The Role of Modern Day Education and Qualifed Workforce in Improving Corporate and National Economic Competitiveness

The Role of Modern Day Education and Qualifed Workforce in Improving Corporate and National Economic Competitiveness

To boost economy, it is essential to enhance the research and development performance of secondary and tertiary educational institutions, which can contribute to increased performance in the whole profit and non-profit sphere. This can in turn help improve national economic performance (GDP). In our view, it is also worth examining education and competitiveness at the regional level. With a view to achieving strategic objectives aimed at boosting Hungarian economic performance, special attention must be paid to improving research and development regionally in the future. Competitiveness of the national economy can be viewed as the synthesis of regional competitiveness. There is a need for the reinvention of the whole structure, as well as the structural, methodological and financing background of vocational training, the adaptation of international best practices, not only for the sake of convergence in underdeveloped areas and regions lagging behind, but also for improving the competitiveness of the national economy.
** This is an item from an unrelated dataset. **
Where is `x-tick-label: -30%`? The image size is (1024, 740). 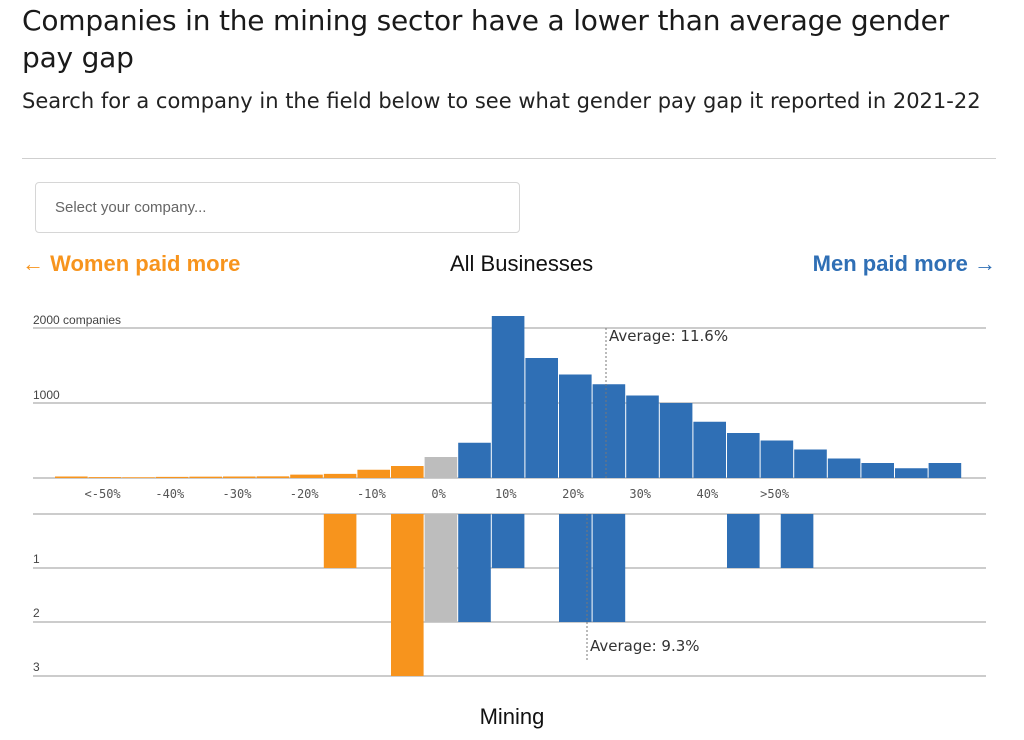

Looking at Hungary’s innovation system, it can be concluded that based on the indicators used by the WEF the country is behind the EU average. Corporate innovation capacity is poor; the majority of businesses still base their production on cheap labour and cannot or will not innovate. However, in order to become a knowledge-based society in the future, Hungary needs increased investment (financial investment and a paradigm shift) in the areas of education and innovation.